Sözlükte “dolmak, doldurmak; yardım etmek, danışmak” mânalarına gelen mel’ kökünden türemiş bir isim olan mele” kelimesi “bir görüş ve bir inanç etrafında bir araya gelen topluluk, toplumun ileri gelenleri, seçkinler, fikir danışılan ve görüşleri alınan kimseler” anlamına gelmektedir. Fahreddin er-Râzî, Kur’ân-ı Kerîm’de mele’in, kendilerini peygamberlerin karşısına koyan seçkin kimseleri ifade ettiğini, bunların topluluk içinde en önde yer almaları, heybetli görünüşleriyle göz doldurmaları sebebiyle bu şekilde adlandırıldığını belirtir. Kur’an’da aynı zamanda fikir danışılan kimseleri ifade eden mele’ kelimesi, çoğu Hz. Mûsâ ve Firavun’dan bahseden âyetlerde olmak üzere özellikle peygamber kıssalarında otuz yerde geçmekte hadislerde de kelimenin aynı anlamlarda yer aldığı görülmektedir. Kur’an’da mütref (refah yüzünden şımarıp azmış) [İsrâ 1 7/ 16] sâdât ve küberâ (liderler ve ileri gelenler) [Ahzâb 33/67] tabirleri de mele’ kavramına yakın mânalarda kullanılmıştır. Peygamber kıssalarının dışında İki âyette geçen “el-mele’ü’l-a’lâ” (yüce topluluk) ifadesi [Sâffât 37/8; Sâd 38/69] melekler âlemi olarak yorumlanmıştır.
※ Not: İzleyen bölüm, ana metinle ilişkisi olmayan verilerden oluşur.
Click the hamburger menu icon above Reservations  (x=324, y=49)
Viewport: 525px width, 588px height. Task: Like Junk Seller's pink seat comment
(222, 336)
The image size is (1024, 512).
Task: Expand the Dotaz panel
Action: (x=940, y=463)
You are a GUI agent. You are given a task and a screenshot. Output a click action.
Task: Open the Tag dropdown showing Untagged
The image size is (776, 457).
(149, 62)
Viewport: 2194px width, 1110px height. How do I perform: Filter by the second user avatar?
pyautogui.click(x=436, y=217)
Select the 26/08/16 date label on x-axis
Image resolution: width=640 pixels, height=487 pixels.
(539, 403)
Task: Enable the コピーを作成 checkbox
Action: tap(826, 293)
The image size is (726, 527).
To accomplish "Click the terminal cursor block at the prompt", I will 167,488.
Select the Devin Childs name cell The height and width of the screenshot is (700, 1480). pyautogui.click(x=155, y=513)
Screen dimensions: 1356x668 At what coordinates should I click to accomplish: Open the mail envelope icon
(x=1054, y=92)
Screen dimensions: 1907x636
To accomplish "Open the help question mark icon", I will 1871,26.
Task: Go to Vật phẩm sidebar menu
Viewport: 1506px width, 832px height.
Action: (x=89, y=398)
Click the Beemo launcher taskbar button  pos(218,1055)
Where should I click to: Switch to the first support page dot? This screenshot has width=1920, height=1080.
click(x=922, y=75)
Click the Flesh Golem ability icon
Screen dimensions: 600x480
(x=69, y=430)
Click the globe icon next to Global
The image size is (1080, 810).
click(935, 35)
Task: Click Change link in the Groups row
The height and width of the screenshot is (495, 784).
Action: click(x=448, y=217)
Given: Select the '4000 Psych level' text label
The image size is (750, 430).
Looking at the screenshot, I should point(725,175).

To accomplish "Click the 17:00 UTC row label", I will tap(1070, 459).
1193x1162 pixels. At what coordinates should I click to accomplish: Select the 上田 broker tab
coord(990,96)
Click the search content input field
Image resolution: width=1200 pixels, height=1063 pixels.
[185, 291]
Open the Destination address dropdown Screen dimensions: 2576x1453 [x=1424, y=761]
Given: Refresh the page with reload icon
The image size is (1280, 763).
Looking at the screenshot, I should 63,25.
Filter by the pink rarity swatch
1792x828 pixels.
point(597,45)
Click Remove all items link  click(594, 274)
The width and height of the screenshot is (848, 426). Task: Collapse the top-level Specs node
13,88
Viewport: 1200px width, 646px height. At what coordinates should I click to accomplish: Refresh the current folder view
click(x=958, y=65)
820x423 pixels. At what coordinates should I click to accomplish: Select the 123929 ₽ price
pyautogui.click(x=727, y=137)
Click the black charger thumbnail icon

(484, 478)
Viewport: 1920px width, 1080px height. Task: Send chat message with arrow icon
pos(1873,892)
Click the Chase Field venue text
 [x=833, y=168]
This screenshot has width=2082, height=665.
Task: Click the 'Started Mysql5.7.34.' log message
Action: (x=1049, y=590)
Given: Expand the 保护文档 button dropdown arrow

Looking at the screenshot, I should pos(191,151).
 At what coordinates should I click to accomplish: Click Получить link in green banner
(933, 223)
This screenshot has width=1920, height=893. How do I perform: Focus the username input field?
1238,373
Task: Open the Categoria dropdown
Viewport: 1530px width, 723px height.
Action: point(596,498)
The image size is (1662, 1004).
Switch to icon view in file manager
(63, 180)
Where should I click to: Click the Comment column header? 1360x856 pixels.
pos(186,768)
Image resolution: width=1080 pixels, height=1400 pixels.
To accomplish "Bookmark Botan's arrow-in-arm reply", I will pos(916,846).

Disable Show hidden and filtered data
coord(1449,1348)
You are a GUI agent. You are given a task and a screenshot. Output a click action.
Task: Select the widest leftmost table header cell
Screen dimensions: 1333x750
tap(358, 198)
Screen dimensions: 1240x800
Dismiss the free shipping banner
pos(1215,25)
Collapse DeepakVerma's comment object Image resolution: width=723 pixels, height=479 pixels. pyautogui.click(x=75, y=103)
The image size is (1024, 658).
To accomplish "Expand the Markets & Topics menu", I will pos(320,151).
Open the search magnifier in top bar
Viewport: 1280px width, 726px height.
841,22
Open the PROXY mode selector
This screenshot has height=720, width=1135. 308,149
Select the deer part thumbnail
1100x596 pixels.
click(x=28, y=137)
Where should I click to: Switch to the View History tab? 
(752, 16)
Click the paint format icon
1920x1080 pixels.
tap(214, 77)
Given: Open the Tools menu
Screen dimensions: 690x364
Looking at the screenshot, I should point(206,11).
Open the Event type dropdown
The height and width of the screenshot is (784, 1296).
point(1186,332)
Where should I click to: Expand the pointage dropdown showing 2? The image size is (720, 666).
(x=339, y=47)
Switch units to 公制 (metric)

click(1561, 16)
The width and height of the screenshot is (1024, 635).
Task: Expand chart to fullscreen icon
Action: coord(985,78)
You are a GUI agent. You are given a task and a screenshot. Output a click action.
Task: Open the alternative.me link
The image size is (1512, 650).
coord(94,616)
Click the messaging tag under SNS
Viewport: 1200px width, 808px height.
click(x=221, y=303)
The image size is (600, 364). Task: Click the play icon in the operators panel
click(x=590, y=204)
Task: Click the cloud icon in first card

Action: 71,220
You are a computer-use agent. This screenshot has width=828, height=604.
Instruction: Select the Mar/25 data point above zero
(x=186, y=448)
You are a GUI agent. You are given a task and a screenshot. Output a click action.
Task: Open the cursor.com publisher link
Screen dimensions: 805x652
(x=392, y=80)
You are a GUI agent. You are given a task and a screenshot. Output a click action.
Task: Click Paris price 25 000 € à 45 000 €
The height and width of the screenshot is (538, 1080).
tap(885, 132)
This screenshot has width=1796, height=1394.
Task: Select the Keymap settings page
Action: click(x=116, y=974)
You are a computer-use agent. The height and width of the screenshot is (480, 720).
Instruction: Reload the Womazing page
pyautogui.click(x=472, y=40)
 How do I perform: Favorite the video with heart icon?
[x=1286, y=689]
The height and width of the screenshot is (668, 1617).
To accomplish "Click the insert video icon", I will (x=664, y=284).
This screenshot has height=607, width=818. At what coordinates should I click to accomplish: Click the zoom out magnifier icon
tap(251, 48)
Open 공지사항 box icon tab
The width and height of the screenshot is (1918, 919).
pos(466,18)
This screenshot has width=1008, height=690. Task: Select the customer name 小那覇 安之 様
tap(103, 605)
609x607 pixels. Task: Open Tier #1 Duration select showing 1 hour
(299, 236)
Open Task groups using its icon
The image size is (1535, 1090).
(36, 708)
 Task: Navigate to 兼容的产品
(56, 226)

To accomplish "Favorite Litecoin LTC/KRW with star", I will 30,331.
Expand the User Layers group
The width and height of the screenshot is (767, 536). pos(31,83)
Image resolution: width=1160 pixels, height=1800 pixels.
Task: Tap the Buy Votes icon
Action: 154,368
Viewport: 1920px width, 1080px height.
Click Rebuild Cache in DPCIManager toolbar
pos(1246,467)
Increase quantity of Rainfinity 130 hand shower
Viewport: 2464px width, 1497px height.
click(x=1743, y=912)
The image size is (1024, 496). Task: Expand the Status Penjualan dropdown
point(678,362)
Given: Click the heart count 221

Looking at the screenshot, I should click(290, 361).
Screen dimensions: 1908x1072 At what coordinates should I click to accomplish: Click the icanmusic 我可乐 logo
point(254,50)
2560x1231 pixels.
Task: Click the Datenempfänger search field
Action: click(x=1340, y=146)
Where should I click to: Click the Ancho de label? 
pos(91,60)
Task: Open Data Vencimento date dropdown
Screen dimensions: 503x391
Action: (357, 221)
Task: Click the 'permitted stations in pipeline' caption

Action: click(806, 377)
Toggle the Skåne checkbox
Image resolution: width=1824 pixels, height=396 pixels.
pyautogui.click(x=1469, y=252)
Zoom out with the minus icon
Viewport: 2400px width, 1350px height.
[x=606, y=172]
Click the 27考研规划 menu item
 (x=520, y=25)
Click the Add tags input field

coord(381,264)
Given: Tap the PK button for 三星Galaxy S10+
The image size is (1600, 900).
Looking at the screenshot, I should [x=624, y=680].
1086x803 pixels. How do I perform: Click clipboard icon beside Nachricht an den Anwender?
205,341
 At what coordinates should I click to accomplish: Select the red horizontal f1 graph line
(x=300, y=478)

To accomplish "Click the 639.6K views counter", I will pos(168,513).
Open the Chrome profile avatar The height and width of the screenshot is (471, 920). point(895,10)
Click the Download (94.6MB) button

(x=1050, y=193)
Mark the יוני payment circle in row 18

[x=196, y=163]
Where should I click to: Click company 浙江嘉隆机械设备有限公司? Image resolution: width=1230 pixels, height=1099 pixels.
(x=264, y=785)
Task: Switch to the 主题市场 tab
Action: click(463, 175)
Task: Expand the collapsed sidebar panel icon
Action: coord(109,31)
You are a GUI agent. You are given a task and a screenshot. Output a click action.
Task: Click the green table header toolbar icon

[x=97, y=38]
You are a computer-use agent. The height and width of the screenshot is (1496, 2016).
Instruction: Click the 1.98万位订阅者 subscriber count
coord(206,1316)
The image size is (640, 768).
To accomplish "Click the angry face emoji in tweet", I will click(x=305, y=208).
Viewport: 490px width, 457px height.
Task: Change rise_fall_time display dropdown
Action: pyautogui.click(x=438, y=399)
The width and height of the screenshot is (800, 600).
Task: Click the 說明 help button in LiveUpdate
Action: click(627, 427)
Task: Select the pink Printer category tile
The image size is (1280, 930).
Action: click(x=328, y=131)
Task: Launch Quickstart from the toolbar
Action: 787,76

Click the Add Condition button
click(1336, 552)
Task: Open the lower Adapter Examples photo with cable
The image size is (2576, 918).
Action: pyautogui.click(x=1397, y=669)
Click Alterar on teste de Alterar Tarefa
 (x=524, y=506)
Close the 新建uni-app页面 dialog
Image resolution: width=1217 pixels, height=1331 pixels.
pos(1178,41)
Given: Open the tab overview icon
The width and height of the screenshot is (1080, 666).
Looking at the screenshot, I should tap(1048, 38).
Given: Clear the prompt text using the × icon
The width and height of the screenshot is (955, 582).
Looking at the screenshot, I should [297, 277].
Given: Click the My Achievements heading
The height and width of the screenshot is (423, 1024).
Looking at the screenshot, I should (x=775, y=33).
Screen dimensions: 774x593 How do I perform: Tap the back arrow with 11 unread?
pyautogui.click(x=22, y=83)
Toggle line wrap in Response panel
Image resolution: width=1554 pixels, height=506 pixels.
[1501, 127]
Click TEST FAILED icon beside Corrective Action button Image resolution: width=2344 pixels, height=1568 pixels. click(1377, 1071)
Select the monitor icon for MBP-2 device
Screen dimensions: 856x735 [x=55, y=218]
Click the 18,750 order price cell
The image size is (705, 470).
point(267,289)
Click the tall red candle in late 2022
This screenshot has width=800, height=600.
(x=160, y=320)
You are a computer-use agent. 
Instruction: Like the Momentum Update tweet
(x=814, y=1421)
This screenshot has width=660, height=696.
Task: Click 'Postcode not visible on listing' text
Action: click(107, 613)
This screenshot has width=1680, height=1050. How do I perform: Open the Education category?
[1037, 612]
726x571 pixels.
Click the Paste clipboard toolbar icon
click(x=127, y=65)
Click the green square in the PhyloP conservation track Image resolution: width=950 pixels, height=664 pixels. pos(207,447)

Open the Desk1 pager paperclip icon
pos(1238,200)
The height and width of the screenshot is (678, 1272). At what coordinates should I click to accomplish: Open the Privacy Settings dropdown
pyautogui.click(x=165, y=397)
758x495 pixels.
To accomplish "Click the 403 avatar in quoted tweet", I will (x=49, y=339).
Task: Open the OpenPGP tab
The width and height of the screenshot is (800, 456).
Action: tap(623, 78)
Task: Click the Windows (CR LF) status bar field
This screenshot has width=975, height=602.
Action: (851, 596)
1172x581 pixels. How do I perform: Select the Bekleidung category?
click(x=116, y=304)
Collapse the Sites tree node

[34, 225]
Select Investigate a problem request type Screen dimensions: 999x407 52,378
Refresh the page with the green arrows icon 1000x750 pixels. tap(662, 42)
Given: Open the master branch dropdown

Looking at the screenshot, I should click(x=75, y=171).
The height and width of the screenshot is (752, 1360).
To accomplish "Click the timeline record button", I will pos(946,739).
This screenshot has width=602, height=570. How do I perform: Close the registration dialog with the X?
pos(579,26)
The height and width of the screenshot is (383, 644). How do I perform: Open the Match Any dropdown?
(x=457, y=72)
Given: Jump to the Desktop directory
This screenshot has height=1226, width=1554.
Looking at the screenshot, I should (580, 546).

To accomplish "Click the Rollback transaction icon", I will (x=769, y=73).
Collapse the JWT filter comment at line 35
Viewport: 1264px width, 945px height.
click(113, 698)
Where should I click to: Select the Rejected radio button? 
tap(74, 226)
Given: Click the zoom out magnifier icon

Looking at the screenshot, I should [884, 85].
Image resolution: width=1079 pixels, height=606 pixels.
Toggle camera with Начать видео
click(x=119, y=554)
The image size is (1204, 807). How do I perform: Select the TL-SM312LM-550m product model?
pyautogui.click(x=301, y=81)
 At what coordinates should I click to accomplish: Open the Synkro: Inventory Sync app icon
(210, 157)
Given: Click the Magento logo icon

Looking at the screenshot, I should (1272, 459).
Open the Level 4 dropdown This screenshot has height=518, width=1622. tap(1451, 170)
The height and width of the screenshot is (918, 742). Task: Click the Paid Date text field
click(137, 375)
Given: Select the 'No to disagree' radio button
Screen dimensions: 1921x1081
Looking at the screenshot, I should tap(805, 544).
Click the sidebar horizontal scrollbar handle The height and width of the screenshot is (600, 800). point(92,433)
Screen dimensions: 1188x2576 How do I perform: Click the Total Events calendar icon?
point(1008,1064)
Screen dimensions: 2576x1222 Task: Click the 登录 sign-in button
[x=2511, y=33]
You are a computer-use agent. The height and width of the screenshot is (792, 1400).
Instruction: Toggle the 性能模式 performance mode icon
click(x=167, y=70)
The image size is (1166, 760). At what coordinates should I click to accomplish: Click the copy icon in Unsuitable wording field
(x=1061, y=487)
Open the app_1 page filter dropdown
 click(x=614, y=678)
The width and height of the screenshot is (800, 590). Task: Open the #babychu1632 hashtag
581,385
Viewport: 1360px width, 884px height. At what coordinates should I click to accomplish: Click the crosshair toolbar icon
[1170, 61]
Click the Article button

Kur’an’da mele’ kelimesi sahip oldukları zenginlik, soyluluk, sosyal statü gibi maddî imkânlara aldanarak hak dine ve onun peygamberine karşı mücadeleye girişen, inananlara zulüm ve baskı uygulayan inkarcı liderler hakkında zikredilmiş; bunların, bâtıl inançları ve haksız menfaat hesapları uğruna, kendilerine gönderilen peygamberlerin getirdikleri yeni inanç esasları ve değerler doğrultusunda toplumda gerçekleştirmek istedikleri değişimi engellemeye çalıştıkları vurgulanmıştır. Bazı âyetlerde kelimenin olumsuz bir anlam yüklenmeksizin “kendilerine danışılan kimseler” mânasında kullanıldığı da görülür. [meselâ bk. Yûsuf 12/43; Neml 27/29, 32, 38]Âyetlerin çoğunda ise anılan gruplar inkarcı, [Mü’minûn 23/33-38] kibirli,[A’râf 7/75, 88] zalim,[A’râf 7/103; Yûnus 10/83] küçümseyici, [Hûd 11/27]zenginliklerinden dolayı şımarıp azgınlaşan, [Yûnus 10/ 88; Kasas 28/32]inatçı [Sâd 38/6] ve alaycı [Hûd 11/38] şeklinde nitelendirilmiş, bunların atalarının bâtıl inançlarına sıkı sıkıya bağlı oldukları [Mü’minûn 23/24-25] peygamberi ve ona inananları tehdit ettikleri [A’râf 7/88, 90] ifade edilmiştir.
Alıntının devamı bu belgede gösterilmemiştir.